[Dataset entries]
◇ ◇ ◇

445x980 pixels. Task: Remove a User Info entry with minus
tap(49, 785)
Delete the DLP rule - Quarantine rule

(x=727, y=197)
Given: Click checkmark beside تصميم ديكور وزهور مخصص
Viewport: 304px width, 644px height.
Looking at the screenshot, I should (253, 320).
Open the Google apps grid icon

◇ ◇ ◇

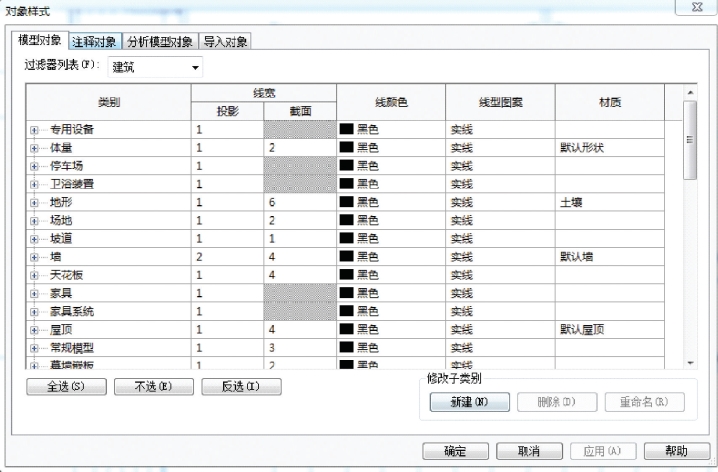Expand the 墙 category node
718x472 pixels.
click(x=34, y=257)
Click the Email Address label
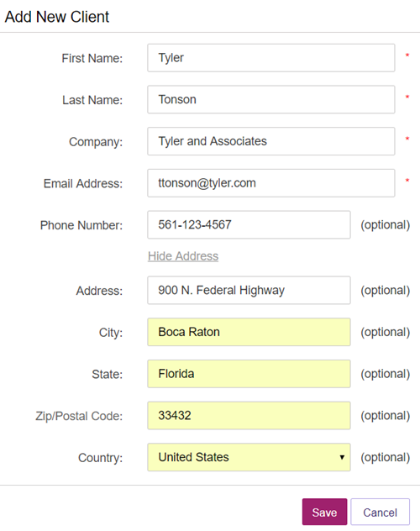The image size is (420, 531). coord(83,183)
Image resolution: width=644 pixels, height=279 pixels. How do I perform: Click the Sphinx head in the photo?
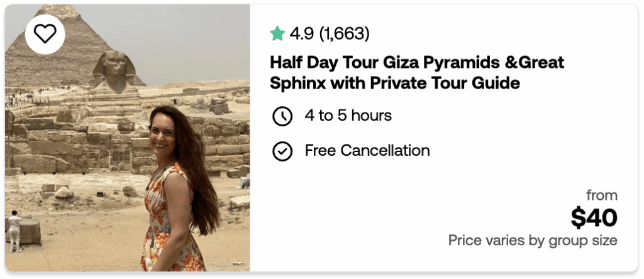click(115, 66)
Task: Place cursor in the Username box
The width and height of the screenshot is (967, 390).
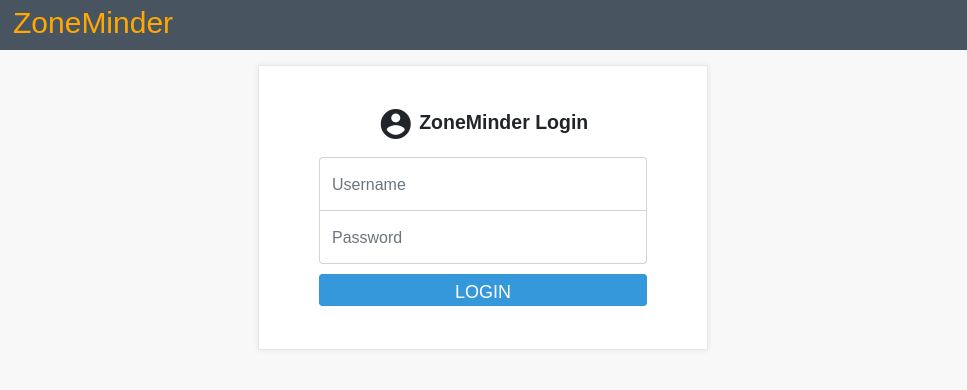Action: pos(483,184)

◇ ◇ ◇

» Task directions
When you reach the line containing "445x980 pixels. Task: Remove" in the data above, start copying exactly, and stop after the line containing "Open the Google apps grid icon".

» Answer section
445x980 pixels. Task: Remove a User Info entry with minus
tap(49, 785)
Delete the DLP rule - Quarantine rule

(x=727, y=197)
Given: Click checkmark beside تصميم ديكور وزهور مخصص
Viewport: 304px width, 644px height.
Looking at the screenshot, I should (253, 320).
Open the Google apps grid icon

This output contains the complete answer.